C’est en suivant Fabrice Champion – trapéziste des Arts Sauts devenu tétraplégique en 2004 et décédé en 2011 – pour le film « Parade », qu’Olivier Meyrou rencontre Matias Pilet et Alexandre Fournier, étudiants à l’École Nationale des Arts du Cirque de Rosny-sous-Bois – ENACR. Commence alors le début d’une longue aventure entre les trois compères qui donne naissance à deux spectacles, Nos limites et Acrobates (SPRING 2014).
Note d’intention
Les fictions naissent parfois de la réalité. Bien qu’inspiré du réel, bien que construit avec des fragments du réel, «Tu » est une fiction.
L’histoire est née d’un long travail documentaire accompli avec Matias Pilet, et ses parents, Erika Bustamante et Xavier Pilet, en France et au Chili. En plongeant avec eux dans leurs souvenirs, après des heures d’enregistrements sonores d’abord et d’images ensuite, une histoire a émergée. « Tu » est né d’une intimité douloureuse, une histoire personnelle qui a le potentiel pour devenir un récit universel. Presque un mythe.

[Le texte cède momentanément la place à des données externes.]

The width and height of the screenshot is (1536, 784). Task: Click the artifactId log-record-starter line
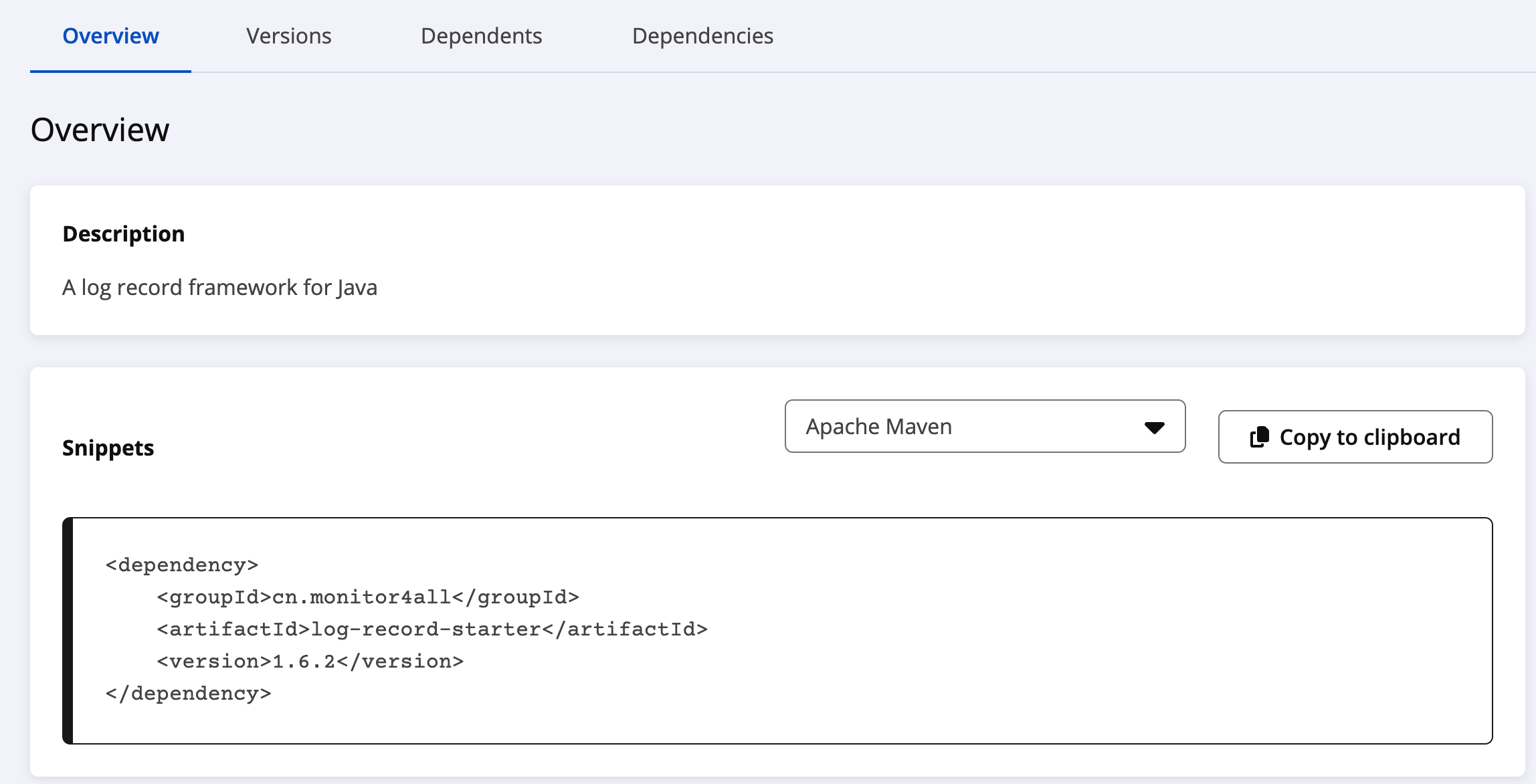click(x=432, y=629)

Entretien avec Olivier Meyrou
L’aventure se poursuit avec la création de TU avec Matias Pilet…
Acrobates n’était pas encore créé que nous avions déjà commencé à réfléchir à TU. À cette époque, Matias – qui n’avait que 22 ans – avait évidemment du mal à sortir de sa réserve. Pendant une répétition de J’PEUX PLUS, un solo acrobatiquement très intense qu’on n’arrivait pas à trouver avec Stéphane Ricordel, il y a eu un déclic. Quelque chose de très fort a jailli sur le plateau. Sa façon de bouger, son rythme s’étaient métamorphosés. À la fin de cette séance marquante, il m’a parlé de sa sœur jumelle qui était morte dans le ventre de leur mère. Cette tragédie prénatale semblait avoir pris le contrôle de son acrobatie. C’est là qu’est venue l’idée d’explorer l’idée qu’une naissance ne suffit pas et qu’il faut pouvoir renaître. TU, c’est ça : l’histoire d’un homme sauvé par son corps et qui va renaître devant nous.
TU est un solo mais vous parlez également de duos immatériels…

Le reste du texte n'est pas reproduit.